Théâtre de mythes, de légendes, de récits étranges racontés par les marins, le monde de la mer attire, depuis toujours, par sa beauté, sa puissance et ses mystères. Mais l'océan nous fascine autant qu'il nous terrifie.

Le roman de Mariette Navarro nous emmène dans un monde sensoriel où la réalité et la magie se fondent dans un intervalle hors de l'espace-temps. Son écriture aérienne et fluide s'accorde au roulis de la mer, aux pulsations du cargo, aux humeurs de l'équipage et de leur commandante, m'enveloppant de sensations de légèreté et d'apesanteur.

*
Avec« Ultramarins », je suis devenue une petite goutte d'eau. Aventureuse, je me suis fondue dans les embruns salés. Emportée par le vent, j'ai suivi le contour de la houle, jouant dans les lames et les crêtes d'écume blanche.

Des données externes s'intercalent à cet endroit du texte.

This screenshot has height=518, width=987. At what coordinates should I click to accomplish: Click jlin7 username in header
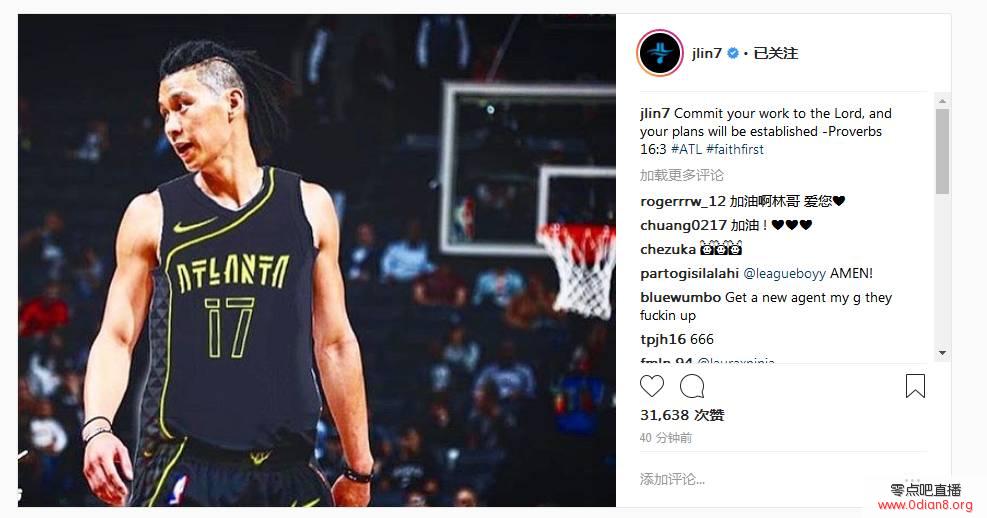tap(706, 53)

Lorsqu'un immense cargo s'est profilé à l'horizon, curieuse, je me suis approchée. Et je me suis arrêtée devant une scène des plus insolites : au beau milieu de l'océan atlantique, très loin des côtes, au mépris de toutes les règles de sécurité, des marins se baignent nus.

« Depuis la passerelle on a stoppé l'élan, piqué le cargo au centre du rond de tissu et fait, des tonnes de métal, un papillon mort, cloué, magnifique. »

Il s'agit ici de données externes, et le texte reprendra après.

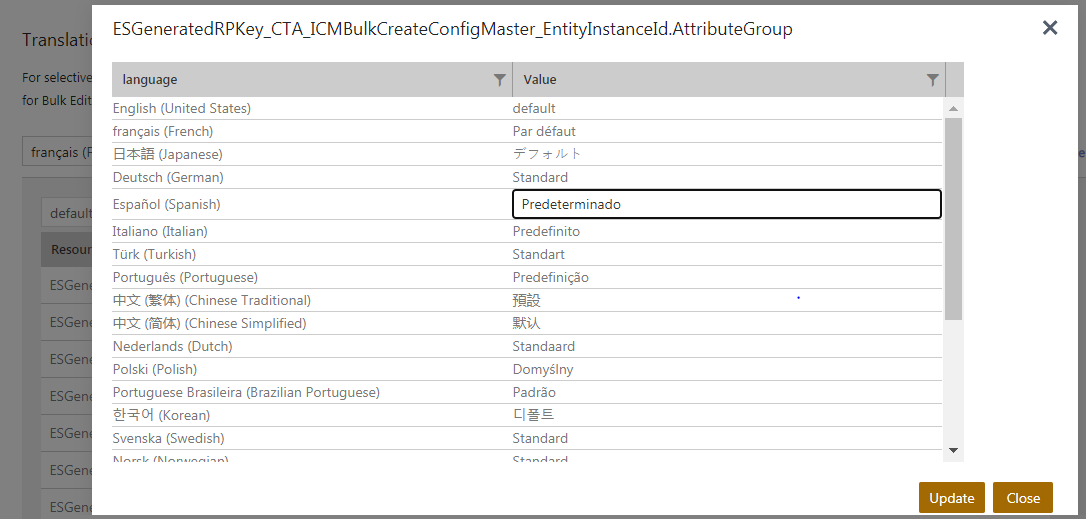Open the Value column filter icon

click(932, 80)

Leur commandante les a autorisés à aller se baigner. Restée à bord, elle les observe, seule, préoccupée, se demandant comment elle a pu accepter cette folie, elle si professionnelle, si respectueuse du protocole, si soucieuse de ses hommes et de son bateau.

« Alors l'espace nouveau juste sous son coeur est du même ordre que cette plongée maladroite. Pas besoin de se jeter à l'eau avec eux pour ressentir leur vertige. Elle sait qu'il faut compter avec ça à partir d'aujourd'hui : une morsure, un rejet violent de toutes les lignes droites. »

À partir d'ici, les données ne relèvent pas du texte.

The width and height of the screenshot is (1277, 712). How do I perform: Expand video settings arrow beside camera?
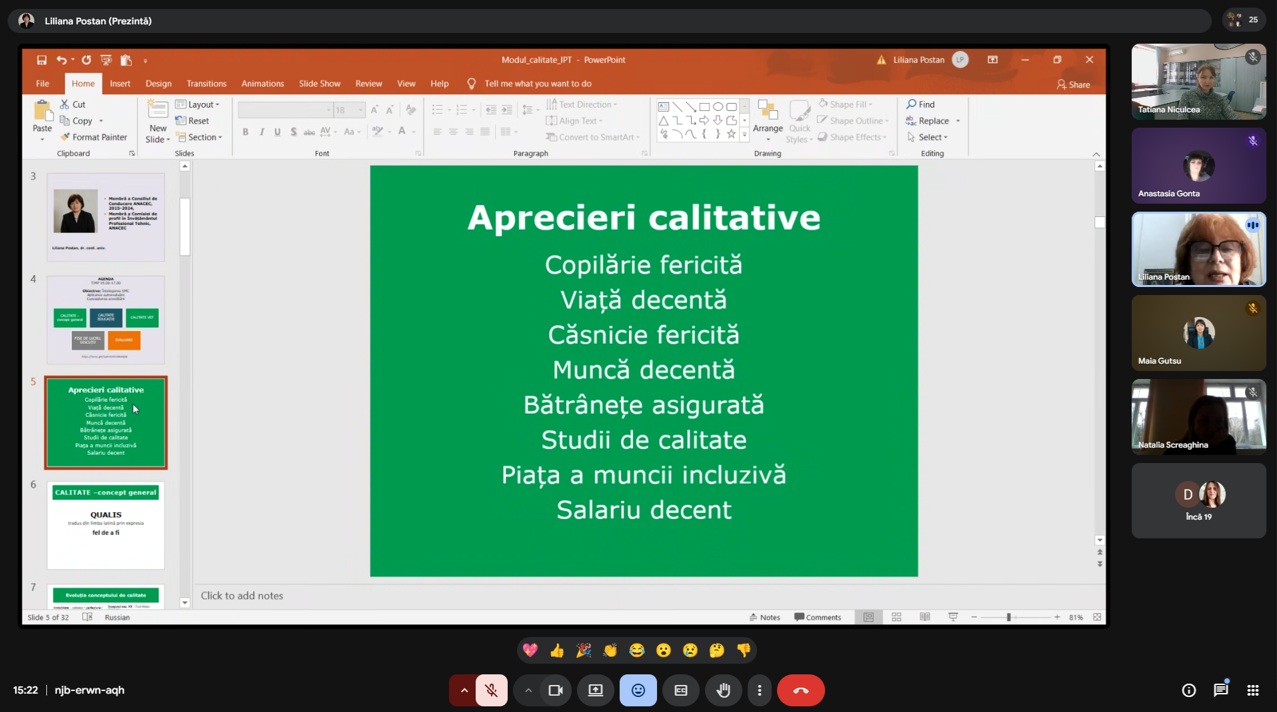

Un premier petit grain de sable vient se glisser dans l'engrenage et briser la routine bien huilée.

*
Dans leur euphorie, les marins en oublient que la mer, traîtresse, peut se refermer sur eux et les emprisonner dans ses profondeurs. Dans leurs jeux, ils en oublient tous les dangers, la profondeur des abysses, la puissance des courants, les monstres marins. Les hommes, inconscients du danger, tout à leur joie de cette baignade improvisée, sont redevenus des enfants dans cette eau bleue cristalline.
Petite goutte insignifiante dans l'immensité bleutée, je me suis mêlée à leurs jeux insouciants et à leur joie.

Mariette Navarro parvient à étirer le temps en une prose contemplative.
J'ai aimé ce moment suspendu, hors du temps, où petite goutte, je me suis sentie vivante et libre, toute à ma joie de profiter de ces instants rares et éphémères.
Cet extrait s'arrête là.